--- BEGIN Supplied material ---

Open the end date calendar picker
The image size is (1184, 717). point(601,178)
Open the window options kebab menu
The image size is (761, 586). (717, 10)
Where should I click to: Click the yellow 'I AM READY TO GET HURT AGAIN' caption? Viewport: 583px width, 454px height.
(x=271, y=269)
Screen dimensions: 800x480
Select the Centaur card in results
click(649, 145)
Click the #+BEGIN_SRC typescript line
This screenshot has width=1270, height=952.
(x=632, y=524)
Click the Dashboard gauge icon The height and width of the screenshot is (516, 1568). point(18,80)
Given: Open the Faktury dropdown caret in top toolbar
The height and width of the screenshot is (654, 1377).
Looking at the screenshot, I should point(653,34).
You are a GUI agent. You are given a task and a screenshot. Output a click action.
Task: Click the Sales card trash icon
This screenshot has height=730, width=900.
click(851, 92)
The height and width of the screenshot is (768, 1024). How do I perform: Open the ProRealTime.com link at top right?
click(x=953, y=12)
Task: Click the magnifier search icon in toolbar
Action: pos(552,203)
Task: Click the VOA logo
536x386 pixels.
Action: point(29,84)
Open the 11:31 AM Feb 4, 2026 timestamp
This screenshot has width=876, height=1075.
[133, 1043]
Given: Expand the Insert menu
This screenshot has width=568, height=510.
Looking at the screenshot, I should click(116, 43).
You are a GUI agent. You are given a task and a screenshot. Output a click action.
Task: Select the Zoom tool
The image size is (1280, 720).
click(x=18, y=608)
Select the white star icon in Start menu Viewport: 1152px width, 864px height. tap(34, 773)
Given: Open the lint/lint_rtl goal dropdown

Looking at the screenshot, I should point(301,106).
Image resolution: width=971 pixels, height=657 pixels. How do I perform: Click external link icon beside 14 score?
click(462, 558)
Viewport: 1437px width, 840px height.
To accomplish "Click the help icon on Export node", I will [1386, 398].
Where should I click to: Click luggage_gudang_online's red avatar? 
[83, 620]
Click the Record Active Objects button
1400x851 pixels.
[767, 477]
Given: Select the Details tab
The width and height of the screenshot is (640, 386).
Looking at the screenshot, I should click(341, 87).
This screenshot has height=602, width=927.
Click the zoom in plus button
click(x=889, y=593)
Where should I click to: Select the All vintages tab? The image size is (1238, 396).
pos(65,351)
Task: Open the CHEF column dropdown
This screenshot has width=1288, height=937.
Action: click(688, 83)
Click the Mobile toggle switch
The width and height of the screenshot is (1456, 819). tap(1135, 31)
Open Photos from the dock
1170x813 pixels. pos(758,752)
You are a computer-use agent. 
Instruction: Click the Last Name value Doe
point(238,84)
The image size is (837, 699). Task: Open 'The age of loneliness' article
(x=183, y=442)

--- END Supplied material ---

Written exercise: Rewrite the lines from the first one through the line containing "click(851, 92)", changing "Centaur" to "Phoenix" and leaving everything else unchanged. Provide only those lines.

Solution to the exercise:
Open the end date calendar picker
The image size is (1184, 717). point(601,178)
Open the window options kebab menu
The image size is (761, 586). (717, 10)
Where should I click to: Click the yellow 'I AM READY TO GET HURT AGAIN' caption? Viewport: 583px width, 454px height.
(x=271, y=269)
Screen dimensions: 800x480
Select the Phoenix card in results
click(649, 145)
Click the #+BEGIN_SRC typescript line
This screenshot has width=1270, height=952.
(x=632, y=524)
Click the Dashboard gauge icon The height and width of the screenshot is (516, 1568). point(18,80)
Given: Open the Faktury dropdown caret in top toolbar
The height and width of the screenshot is (654, 1377).
Looking at the screenshot, I should point(653,34).
You are a GUI agent. You are given a task and a screenshot. Output a click action.
Task: Click the Sales card trash icon
This screenshot has height=730, width=900.
click(851, 92)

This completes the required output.